Karşıt görüşü savunanlar ise Türkiye’de bir konut balonu olduğunu iddia ediyor ve bu iddiasını iktisat bilimi ve mevcut ekonomi verileriyle destekliyor. TÜİK’e göre Şubat ayında sayısal olarak emlak satışları % 6 daralmış durumda. BİST’e kote şirketlerden edinilen bilgilere göre, markalı konutlarda bu daralma % 60 oranını buluyor. Bu rakamlar pazarın doyduğunun açık bir işareti olarak kabul ediliyor.
Türkiye’de Arap hikayesi her zaman yazılmıştır. Konut sektöründe de uzun bir süredir Arap hikayeleri sadece kulaktan kulağa yayılmıyor basında da sık sık yer alıyor. İnşaat şirketlerinin büyük reklam kampanyalarından pay kapmak isteyen ve bu nedenle Arap hikayelerini sayfalarında sık sık veren gazeteler, yine verilerle yalancı konumuna düşürüldü.

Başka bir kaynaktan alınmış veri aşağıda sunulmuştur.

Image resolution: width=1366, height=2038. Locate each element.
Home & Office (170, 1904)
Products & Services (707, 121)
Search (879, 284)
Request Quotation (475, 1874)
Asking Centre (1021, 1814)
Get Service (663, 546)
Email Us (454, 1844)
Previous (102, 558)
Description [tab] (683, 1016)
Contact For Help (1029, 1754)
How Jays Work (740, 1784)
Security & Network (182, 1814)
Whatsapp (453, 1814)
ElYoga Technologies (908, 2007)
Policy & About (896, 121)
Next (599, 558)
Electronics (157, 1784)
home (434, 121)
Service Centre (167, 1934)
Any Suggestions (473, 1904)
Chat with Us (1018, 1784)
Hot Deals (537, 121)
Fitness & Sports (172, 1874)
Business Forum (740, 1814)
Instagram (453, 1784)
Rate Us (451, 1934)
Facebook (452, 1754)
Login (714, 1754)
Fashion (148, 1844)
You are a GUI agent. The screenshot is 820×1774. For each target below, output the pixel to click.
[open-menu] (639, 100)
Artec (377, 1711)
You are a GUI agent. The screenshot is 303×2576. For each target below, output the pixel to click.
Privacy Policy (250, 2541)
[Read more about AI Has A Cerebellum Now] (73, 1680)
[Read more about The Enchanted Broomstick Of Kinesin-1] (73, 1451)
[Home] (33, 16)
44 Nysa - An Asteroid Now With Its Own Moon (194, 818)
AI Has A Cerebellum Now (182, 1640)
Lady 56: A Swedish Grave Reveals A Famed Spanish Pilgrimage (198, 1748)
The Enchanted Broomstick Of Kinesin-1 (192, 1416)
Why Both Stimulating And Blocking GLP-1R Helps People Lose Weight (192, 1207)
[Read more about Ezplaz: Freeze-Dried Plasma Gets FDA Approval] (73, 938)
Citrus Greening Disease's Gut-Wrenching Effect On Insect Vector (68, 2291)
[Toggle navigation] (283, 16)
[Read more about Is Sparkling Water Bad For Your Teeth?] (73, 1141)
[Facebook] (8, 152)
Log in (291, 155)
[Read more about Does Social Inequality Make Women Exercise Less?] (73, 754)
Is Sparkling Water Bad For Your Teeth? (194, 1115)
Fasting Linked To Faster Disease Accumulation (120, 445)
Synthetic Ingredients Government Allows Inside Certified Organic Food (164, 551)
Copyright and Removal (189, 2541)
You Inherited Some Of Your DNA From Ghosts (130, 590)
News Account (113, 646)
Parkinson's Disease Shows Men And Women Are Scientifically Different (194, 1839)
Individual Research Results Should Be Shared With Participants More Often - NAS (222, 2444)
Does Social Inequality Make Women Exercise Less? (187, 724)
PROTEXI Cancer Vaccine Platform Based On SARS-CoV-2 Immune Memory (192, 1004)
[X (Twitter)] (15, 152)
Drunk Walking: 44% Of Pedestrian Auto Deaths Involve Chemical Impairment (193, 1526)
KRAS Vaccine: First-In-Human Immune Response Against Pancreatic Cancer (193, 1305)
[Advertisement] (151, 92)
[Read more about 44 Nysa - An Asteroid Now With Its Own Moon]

Şubat ayında yabancılar 1074 emlak almış Türkiye genelinde. 12 aylık verilerde ise bu rakam sadece 13 bin civarında. Bu TÜİK verileri, yabancılar mülk alıyor iddialarının tamamen bir hikaye olduğunu ortaya koyuyor.
Markalı Konutlarda Denge Bozuldu!
Emlak piyasasında sadece Türkiye’de değil bütün dünyada baz alınan bir veri vardır. O da bir mülke verilen fiyatı kirası belirler. Yani satın aldığınız bir mülkü kiraya verdiğinizde paranızı kaç yılda geri alırsınız? Dünya ortalamalarına bakılacak olursa bu süre 13 ila 15 yıldır. Örneğin bir eve 200 bin lira verip almışsanız ve bunu eğer 1.100 liraya kiraya verirseniz iyi bir yatırım yapmış olursunuz. Oysa bugün İstanbul’da 300 bin liralık bir evin aylık kirası bin lirayı zor buluyor. Özellikle markalı konutlarda denge daha da bozulmuş durumda. Halkalı civarında yapılan sitelerde ortalama bir evin değeri 600 bin lira civarında. Kirası ise mevcut verilere göre 1.500 ile 2 bin lira arasında değişiyor. Bu durumda o mülkü alan kişi 2 bin liradan kiraya verirse yılda 24 bin lira gelir elde eder. Bu da 25 yıllık sürede kendini amorti etmesi anlamına geliyor ki, uluslararası emlak piyasasında bu rakam, fiyatlarda köpük olduğu tezini doğruluyor. Bazı semtlerde bu rakam 30 yıla kadar çıkmış durumda.
Olmayan Parayla Ev Alma Dönemi Kapandı
Faizlerin mevcut şartlarda düşmesi neredeyse imkansız gibi görünüyor. Özellikle Amerikan Merkez Bankası FED’in yeniden faiz artırımına gidecek olması bizi de olumsuz etkileyecek. Artık olmayan para ile ev alma dönemi kapandı. Bu da Türkiye’de bazı inşaat şirketlerinin iflas etmesine neden olacak. 2014 yılının ikinci yarısından itibaren inşaat şirketlerinde büyük iflaslar yaşanabilir. Emlak ve inşaat sektöründe lider konumda olan birkaç firma dışında çok sayıda firmanın ekonomik sıkıntı yaşadığına dair söylentiler de bu iddiayı destekler nitelikte kabul ediliyor. Dolayısıyla kısa vadede yaşanacak gelişmeler de merakla bekleniyor.